Stored items:
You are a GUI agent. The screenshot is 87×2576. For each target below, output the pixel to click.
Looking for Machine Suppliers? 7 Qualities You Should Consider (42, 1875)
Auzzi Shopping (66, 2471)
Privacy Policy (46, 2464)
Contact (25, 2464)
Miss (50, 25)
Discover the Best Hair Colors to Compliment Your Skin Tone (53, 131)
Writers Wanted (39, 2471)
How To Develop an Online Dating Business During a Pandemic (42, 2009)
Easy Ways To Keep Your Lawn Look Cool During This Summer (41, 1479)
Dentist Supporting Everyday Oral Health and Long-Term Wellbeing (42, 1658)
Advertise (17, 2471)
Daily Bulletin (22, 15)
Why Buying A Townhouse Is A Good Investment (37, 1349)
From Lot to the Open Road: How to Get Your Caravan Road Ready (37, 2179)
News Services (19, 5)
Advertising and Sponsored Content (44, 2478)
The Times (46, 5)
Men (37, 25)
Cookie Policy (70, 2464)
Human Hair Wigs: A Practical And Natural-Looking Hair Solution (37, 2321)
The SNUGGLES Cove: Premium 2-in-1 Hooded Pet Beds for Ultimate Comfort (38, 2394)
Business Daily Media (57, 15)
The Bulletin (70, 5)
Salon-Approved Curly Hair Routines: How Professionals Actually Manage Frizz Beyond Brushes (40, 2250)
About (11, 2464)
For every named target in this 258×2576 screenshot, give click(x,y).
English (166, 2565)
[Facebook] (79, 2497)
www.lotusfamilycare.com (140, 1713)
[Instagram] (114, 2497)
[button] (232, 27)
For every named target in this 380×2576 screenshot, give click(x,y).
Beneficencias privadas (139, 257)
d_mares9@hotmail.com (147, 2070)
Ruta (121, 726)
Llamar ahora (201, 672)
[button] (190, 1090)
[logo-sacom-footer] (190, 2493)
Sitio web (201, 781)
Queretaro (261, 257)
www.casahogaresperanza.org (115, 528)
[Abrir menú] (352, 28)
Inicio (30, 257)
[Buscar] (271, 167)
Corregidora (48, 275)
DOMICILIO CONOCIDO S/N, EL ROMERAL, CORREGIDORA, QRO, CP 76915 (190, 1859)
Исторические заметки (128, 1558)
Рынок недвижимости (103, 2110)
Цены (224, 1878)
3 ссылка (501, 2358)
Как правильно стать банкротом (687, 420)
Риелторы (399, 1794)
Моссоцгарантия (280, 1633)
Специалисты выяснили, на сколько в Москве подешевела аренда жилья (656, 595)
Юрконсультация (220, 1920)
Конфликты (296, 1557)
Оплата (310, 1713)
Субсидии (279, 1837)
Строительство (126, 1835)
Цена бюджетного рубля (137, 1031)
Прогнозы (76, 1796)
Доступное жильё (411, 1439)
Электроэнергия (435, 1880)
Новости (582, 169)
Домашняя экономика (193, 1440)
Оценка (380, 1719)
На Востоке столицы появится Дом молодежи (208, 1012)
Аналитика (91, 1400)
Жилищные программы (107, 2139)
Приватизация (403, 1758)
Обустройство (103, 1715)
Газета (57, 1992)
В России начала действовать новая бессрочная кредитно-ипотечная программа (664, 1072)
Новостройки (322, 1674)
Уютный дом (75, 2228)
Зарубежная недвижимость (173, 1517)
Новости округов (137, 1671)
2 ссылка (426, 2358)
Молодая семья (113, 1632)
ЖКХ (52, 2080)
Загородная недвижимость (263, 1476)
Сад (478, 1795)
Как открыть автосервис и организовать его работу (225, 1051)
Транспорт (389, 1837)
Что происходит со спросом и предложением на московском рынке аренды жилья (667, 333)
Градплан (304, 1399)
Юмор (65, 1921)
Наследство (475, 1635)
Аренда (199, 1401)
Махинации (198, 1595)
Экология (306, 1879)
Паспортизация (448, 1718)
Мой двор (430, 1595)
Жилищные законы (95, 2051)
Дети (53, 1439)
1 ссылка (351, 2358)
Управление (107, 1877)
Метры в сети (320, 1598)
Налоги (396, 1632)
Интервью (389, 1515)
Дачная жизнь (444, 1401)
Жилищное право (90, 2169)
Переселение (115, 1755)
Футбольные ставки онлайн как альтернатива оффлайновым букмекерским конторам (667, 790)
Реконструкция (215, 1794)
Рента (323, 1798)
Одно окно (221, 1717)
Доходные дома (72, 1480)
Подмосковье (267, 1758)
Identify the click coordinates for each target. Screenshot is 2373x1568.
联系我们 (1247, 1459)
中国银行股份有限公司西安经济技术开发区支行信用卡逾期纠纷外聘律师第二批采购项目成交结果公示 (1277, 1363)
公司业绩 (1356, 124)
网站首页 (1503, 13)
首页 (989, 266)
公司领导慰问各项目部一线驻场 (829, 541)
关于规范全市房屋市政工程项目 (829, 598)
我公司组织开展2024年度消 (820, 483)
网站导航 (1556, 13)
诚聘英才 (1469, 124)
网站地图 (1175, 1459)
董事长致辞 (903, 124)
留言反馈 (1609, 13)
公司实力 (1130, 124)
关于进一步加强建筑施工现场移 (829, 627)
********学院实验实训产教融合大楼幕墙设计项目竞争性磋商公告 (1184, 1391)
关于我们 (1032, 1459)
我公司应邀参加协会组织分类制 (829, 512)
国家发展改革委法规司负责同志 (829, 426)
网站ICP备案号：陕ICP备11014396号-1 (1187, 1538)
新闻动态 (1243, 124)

**EXERCISE PROMPT**. In the entries above, which lines hold the string "During"? Report all of them.

**WRITTEN RESPONSE**.
How To Develop an Online Dating Business During a Pandemic (42, 2009)
Easy Ways To Keep Your Lawn Look Cool During This Summer (41, 1479)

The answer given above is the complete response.